GETTING MARRIED AT 48 Katherine Baldwin waves goodbye to single life
As writer Katherine Baldwin prepares to marry for the first time, she shares the bittersweet process of moving on from her old life
Idrove my pistachio green Vespa around Poole harbour at a snail’s pace, wiping the tears from my eyes. ‘I can’t do it. I can’t let her go,’ I whispered. I had already found a new owner for my scooter but I was having a major wobble. Selling Scoots, as I called her, had seemed an obvious choice. She’d sat abandoned in my garden, unused and unloved, ever since I’d bought my car. So why was I now in turmoil?

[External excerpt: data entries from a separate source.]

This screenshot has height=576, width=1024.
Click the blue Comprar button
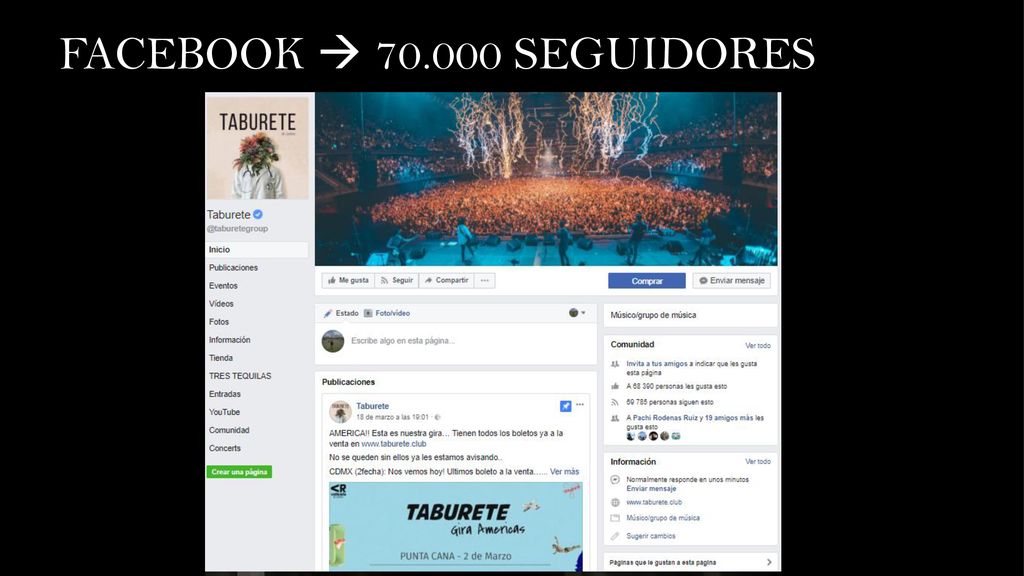tap(647, 281)
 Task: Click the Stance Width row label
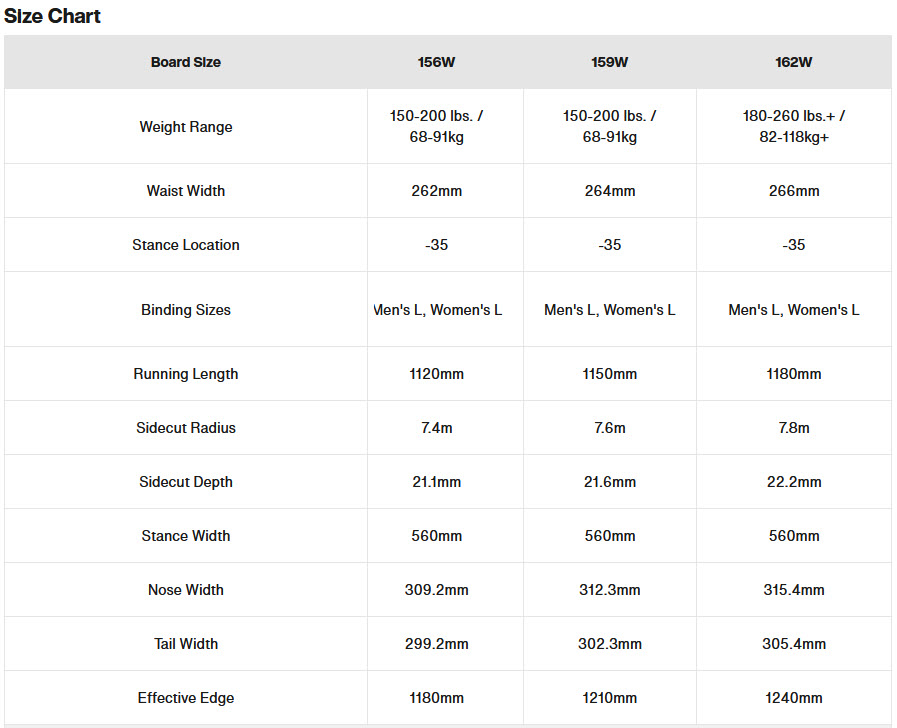coord(186,536)
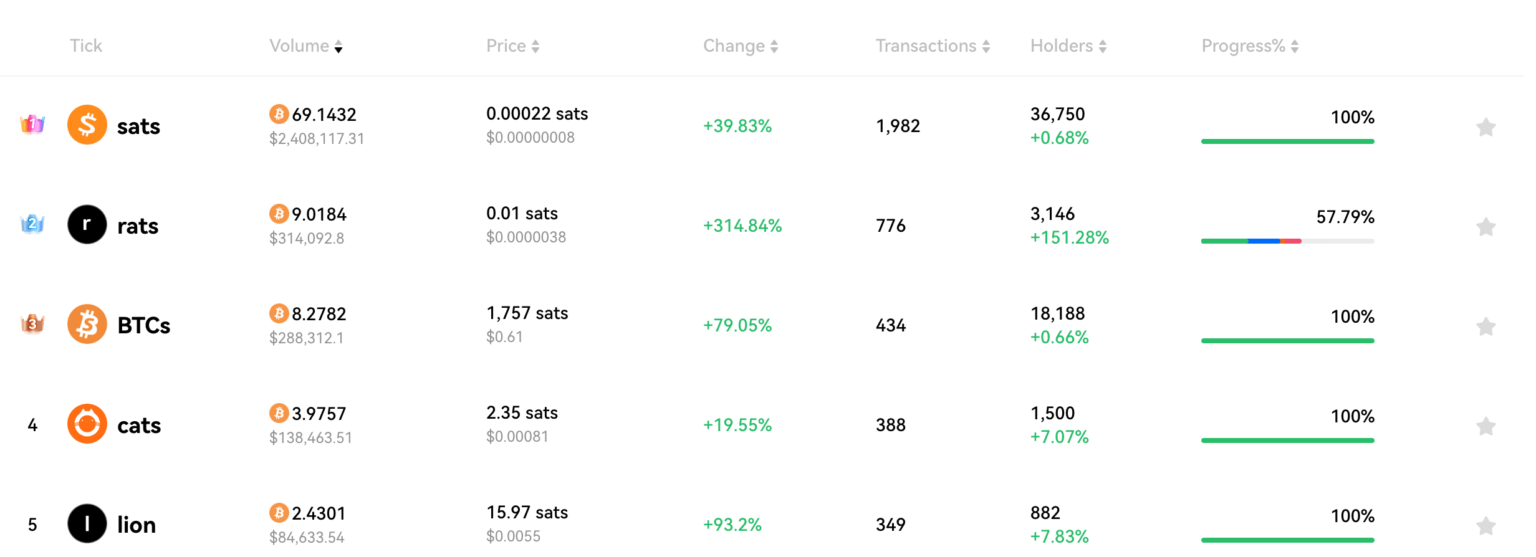The width and height of the screenshot is (1536, 557).
Task: Add cats to favorites via star
Action: [x=1486, y=426]
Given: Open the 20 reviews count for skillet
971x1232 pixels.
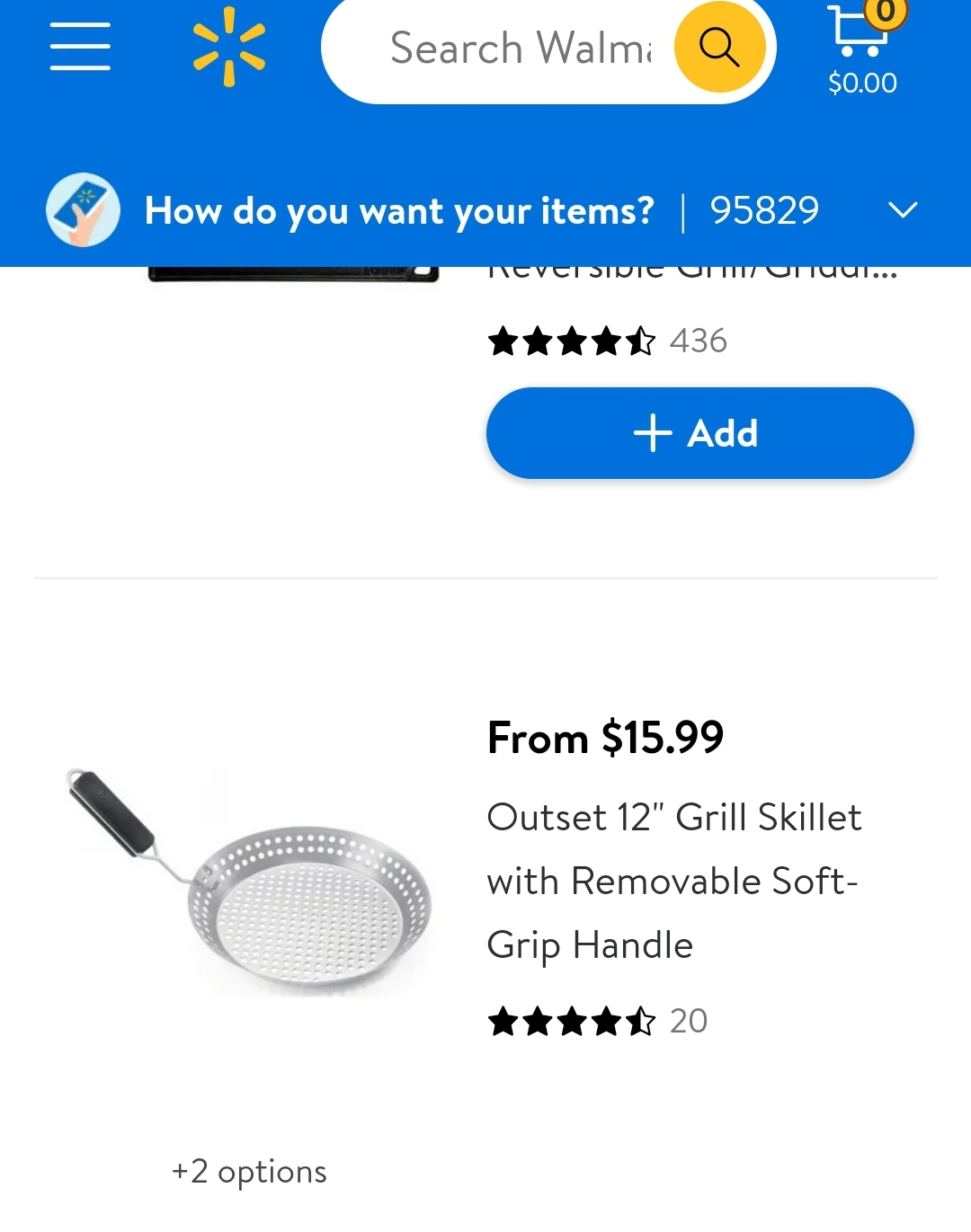Looking at the screenshot, I should pos(689,1021).
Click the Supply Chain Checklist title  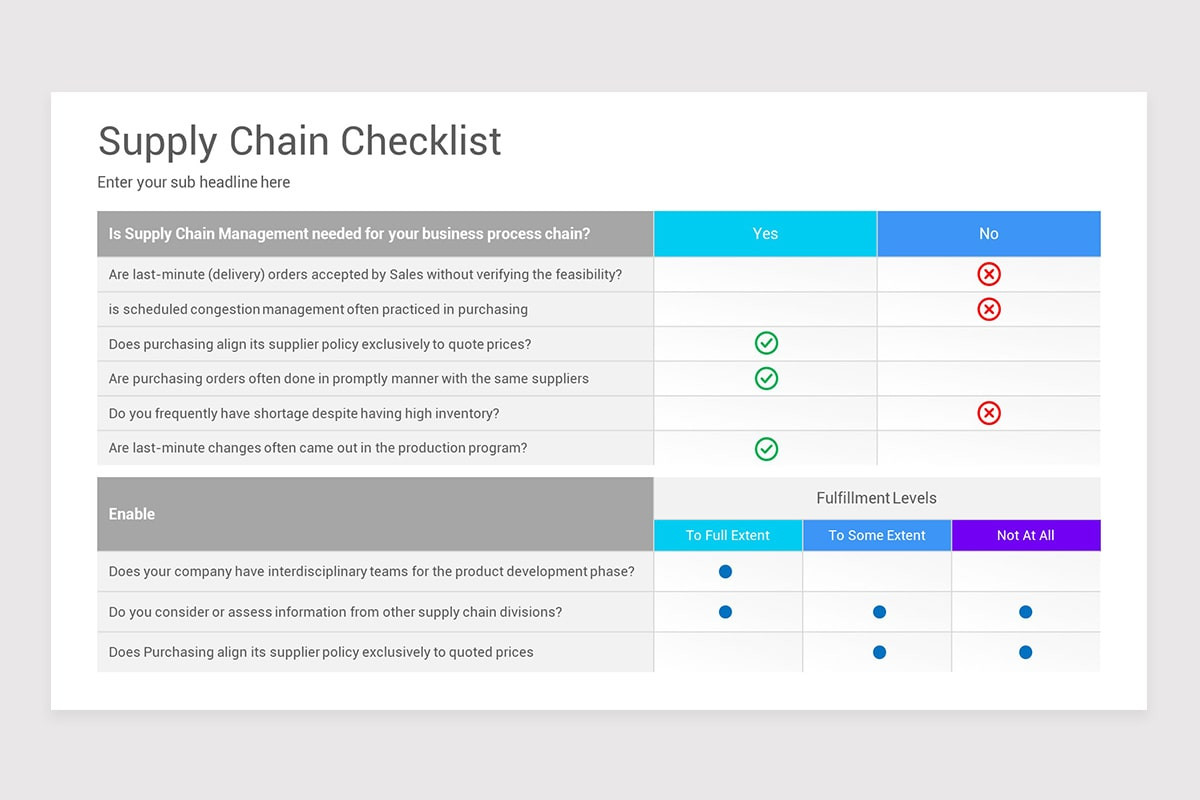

As I rode into the breeze, the answer hit me: my Vespa was a symbol of my single life – of the thrill-seeking, risk-taking solo adventurer I used to be before I met my fiancé – and I clearly had mixed feelings about leaving that woman behind.
I bought Scoots when I was 33, after moving to London following 10 years abroad. For the next decade, she whisked me to my job as a reporter in the Houses of Parliament, to friends’ parties and to dates with guys I met online. She represented freedom, independence and spontaneity – everything I loved about being on my own.

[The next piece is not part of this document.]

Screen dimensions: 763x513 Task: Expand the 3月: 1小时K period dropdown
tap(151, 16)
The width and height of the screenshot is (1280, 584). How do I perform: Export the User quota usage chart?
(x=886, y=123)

I was now 47, living in Dorset with the man I would marry and I travelled in a comfortable car. I had wanted this for so long – a loving companion, a stable life, a home near the sea and a fulfilling and flexible career as an author and coach. I was delighted with my new status but there were aspects of my former self I really missed.
Back in my 20s, my life and relationships were as colourful and crazy as the countries I settled in for a while. After backpacking solo through Australia, New Zealand, Fiji and the United States, I lived in Mexico and Brazil for nine years. I partied in Acapulco, water-skied on a lagoon, danced in Rio’s Carnival, and canoed through the Amazon.

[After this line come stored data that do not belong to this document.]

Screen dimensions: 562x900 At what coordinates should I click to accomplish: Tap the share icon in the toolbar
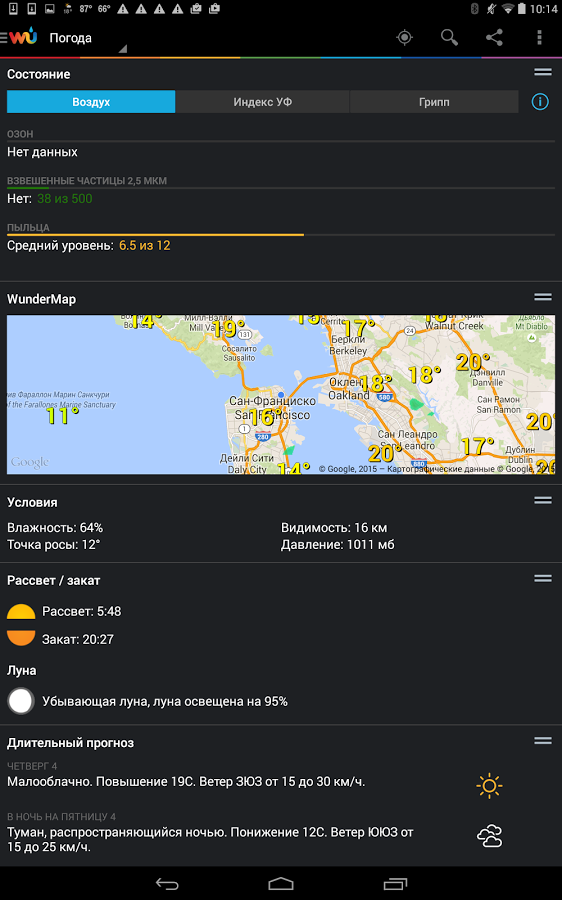point(494,38)
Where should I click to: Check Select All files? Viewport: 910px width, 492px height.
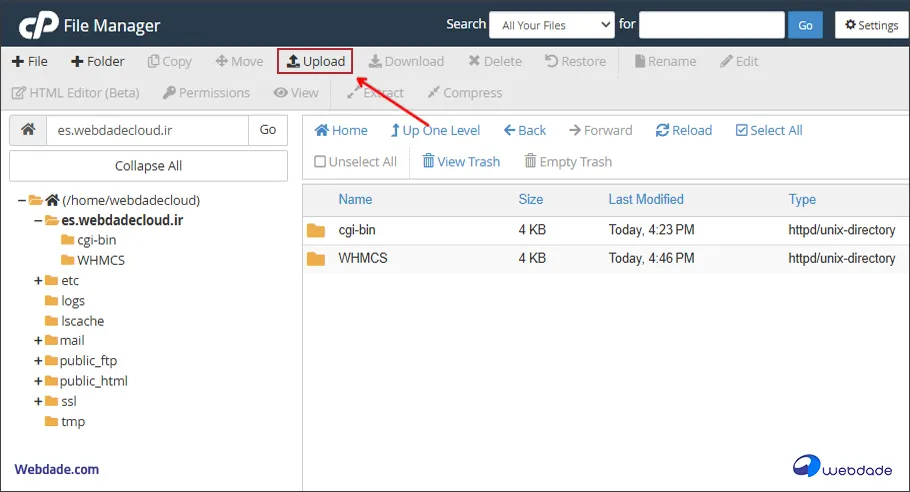click(769, 130)
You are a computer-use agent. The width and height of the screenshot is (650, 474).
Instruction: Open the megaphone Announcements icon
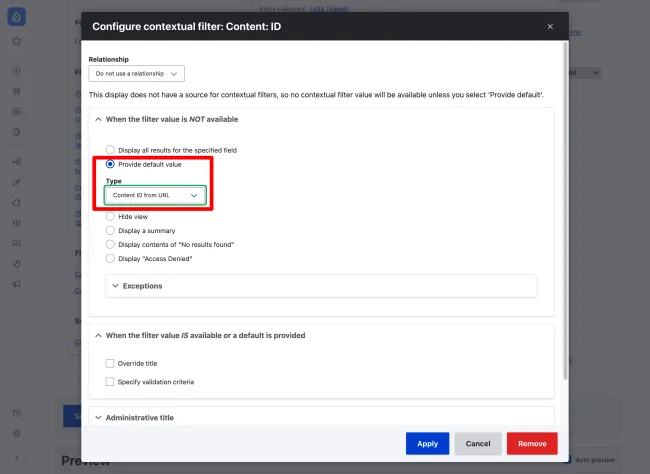pos(17,284)
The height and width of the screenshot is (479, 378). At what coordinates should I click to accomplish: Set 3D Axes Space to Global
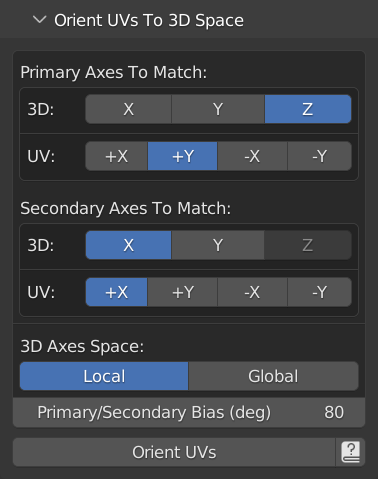pyautogui.click(x=274, y=376)
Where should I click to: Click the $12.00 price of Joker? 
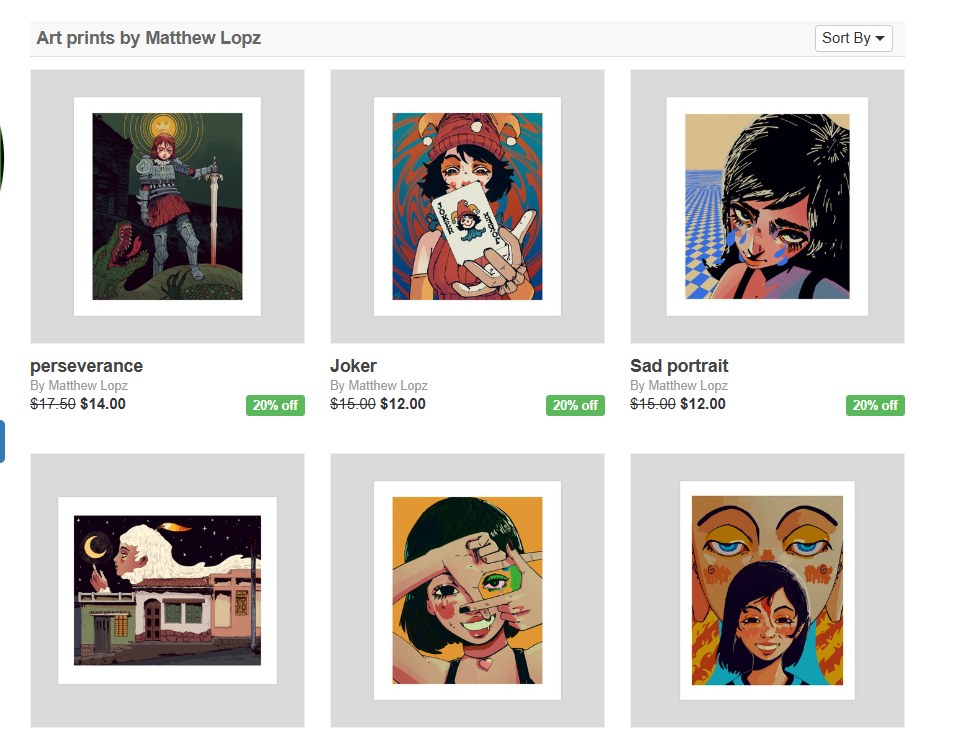403,404
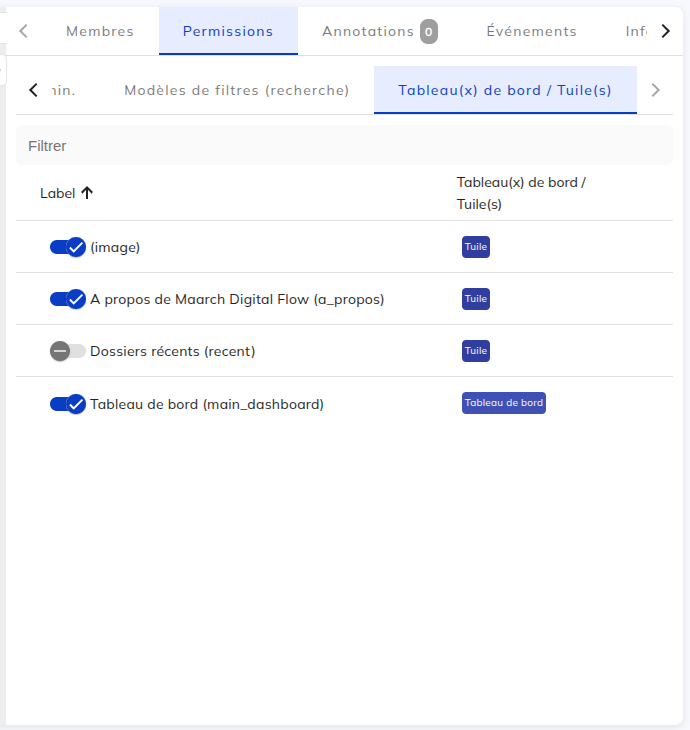This screenshot has width=690, height=730.
Task: Open the Membres tab
Action: (100, 31)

I thrived on meeting new people, so easy when travelling alone or with friends, and dated men of different nationalities. I had a relationship that lasted four years – we lived together in São Paulo for a while – but deep down, I always felt single and free.
I continued to soak up the single life back in London. I drank Champagne at happy hour in Covent Garden bars, holidayed in Ibiza and went out with good-looking guys I met through work, friends or in clubs. But there were dark times, too. As my 30s progressed, I realised I’d had a binge-eating disorder since my teens, and that I drank to excess and exercised compulsively. I also began to wonder why all my relationships failed.
I got help, let go of my food crutch, quit my high-stress job to work for myself and began to explore my faulty relationship patterns in therapy. I saw that I dated unavailable types and ran away from the good guys because I too was scared of commitment and terrified of getting hurt.
By my late 30s I was making better choices in love, although none of my relationships lasted. I had a busy social life but felt terribly lonely at times. As 40 approached, I had moments of panic – how did I end up with no partner and no kids?